▶ [What to work on]: Please tally how many lines in the entries below include the word "logo", giving only the number.

(Stored items)
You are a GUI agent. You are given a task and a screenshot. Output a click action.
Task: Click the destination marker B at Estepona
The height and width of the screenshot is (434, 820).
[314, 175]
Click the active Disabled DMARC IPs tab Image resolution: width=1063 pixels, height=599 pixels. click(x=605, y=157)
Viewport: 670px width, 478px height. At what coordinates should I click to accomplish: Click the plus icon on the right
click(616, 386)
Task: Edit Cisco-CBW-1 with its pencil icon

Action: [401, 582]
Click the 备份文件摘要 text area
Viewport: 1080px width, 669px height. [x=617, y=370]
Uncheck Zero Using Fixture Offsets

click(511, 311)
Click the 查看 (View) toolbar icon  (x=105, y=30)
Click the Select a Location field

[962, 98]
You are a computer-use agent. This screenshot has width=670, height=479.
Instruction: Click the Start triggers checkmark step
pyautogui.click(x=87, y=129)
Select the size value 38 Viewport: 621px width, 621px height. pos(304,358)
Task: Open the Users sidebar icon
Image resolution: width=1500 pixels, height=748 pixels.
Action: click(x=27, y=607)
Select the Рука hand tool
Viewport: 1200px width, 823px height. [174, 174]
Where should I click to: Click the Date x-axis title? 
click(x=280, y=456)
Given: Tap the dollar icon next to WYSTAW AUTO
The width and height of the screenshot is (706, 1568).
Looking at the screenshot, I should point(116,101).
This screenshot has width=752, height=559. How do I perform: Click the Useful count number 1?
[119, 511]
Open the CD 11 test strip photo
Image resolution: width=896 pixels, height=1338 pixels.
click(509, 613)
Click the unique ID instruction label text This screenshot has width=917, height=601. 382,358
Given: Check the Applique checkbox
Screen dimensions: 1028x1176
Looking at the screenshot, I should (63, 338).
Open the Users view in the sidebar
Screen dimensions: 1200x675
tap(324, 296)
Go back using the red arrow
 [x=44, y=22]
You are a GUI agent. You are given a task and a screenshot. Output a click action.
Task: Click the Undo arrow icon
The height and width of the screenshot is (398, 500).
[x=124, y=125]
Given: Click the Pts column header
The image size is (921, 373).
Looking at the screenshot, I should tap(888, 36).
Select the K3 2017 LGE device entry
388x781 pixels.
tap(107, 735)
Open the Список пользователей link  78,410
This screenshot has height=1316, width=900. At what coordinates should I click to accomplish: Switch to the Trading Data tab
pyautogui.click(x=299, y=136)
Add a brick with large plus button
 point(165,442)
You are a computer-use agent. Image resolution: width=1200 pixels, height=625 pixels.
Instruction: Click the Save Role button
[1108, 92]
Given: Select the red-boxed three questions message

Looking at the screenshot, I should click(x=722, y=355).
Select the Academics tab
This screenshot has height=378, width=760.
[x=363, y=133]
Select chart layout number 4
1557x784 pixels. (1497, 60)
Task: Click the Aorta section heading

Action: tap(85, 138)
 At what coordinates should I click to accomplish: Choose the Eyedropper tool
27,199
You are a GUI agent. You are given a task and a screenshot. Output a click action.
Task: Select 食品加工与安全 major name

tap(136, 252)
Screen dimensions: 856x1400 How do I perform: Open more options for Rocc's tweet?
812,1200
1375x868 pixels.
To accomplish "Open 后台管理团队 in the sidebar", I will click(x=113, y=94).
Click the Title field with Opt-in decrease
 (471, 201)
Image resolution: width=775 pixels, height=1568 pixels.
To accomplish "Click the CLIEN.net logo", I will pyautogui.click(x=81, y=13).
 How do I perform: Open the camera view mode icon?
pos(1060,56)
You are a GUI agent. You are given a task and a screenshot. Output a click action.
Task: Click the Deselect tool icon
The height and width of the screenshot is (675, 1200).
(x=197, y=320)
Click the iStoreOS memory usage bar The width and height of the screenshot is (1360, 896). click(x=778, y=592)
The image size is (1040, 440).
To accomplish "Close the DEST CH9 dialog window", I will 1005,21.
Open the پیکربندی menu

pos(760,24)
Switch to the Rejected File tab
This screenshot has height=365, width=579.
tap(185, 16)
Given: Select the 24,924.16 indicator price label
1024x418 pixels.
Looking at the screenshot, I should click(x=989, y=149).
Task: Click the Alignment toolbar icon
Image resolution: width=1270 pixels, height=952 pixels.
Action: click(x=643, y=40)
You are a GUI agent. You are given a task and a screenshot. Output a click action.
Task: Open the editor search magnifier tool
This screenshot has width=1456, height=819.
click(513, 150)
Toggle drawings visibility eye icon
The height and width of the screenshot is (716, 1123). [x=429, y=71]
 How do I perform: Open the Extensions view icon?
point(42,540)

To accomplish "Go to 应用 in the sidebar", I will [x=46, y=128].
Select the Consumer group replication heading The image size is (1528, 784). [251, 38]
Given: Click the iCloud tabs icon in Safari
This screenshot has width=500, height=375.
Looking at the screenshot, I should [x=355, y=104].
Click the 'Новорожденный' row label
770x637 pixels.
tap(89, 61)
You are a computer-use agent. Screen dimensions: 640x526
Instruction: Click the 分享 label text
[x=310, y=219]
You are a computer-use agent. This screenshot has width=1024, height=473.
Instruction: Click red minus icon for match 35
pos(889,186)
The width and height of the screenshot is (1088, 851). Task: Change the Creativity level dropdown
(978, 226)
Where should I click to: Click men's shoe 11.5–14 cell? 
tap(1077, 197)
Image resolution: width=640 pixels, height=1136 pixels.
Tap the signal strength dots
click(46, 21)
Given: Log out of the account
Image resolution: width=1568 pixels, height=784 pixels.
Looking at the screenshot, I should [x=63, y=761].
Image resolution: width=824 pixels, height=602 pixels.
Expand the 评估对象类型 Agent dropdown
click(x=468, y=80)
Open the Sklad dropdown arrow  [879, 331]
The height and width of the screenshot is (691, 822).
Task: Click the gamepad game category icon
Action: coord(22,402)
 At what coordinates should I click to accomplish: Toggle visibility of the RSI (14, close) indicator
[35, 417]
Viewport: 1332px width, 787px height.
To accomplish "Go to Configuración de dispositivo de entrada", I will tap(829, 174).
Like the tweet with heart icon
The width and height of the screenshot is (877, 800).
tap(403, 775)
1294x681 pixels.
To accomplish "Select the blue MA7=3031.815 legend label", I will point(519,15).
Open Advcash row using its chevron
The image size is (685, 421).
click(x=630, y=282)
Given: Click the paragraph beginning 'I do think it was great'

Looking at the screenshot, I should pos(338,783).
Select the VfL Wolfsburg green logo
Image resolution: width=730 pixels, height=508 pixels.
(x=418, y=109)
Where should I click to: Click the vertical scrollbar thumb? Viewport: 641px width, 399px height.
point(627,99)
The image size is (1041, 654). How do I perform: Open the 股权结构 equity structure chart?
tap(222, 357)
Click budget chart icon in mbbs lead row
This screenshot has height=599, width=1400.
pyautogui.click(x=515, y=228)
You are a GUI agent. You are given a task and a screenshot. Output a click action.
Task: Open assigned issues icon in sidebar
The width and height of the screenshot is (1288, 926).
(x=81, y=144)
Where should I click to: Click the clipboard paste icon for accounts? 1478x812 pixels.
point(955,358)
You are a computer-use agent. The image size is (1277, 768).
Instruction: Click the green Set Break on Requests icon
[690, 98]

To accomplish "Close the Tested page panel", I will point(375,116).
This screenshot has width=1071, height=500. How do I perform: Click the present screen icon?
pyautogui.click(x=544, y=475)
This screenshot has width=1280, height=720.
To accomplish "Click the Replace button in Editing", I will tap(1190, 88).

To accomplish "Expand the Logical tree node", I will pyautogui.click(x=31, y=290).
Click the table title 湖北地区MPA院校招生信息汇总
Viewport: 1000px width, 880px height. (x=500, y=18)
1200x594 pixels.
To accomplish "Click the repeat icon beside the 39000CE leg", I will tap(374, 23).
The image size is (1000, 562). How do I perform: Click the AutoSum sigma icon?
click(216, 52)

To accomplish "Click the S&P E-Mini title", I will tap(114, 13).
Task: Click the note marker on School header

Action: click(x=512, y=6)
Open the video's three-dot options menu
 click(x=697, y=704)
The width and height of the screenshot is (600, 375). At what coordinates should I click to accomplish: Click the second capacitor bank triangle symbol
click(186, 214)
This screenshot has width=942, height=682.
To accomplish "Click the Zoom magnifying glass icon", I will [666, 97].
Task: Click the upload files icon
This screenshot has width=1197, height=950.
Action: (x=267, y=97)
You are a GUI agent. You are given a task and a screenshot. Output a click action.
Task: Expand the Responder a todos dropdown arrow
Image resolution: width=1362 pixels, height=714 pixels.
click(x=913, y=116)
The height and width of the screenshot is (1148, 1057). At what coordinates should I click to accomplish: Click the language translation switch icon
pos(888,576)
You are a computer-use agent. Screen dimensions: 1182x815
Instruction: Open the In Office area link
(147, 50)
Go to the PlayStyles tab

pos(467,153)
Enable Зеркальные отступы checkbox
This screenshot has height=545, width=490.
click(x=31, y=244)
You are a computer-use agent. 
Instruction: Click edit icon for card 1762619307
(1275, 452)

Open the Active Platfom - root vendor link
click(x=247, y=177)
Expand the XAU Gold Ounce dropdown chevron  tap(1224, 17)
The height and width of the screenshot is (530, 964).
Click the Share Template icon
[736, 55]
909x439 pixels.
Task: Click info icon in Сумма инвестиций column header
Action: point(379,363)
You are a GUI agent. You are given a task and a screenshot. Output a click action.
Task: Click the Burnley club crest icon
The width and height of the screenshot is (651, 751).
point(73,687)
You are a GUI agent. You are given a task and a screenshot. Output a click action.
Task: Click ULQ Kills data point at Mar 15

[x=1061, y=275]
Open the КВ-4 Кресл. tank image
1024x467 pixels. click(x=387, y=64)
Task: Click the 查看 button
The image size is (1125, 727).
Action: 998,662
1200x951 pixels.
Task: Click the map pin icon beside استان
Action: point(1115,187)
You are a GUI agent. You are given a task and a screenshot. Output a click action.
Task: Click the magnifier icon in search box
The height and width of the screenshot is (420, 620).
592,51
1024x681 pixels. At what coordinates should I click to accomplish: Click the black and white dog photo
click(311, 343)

▶ [Answer to the problem]: 2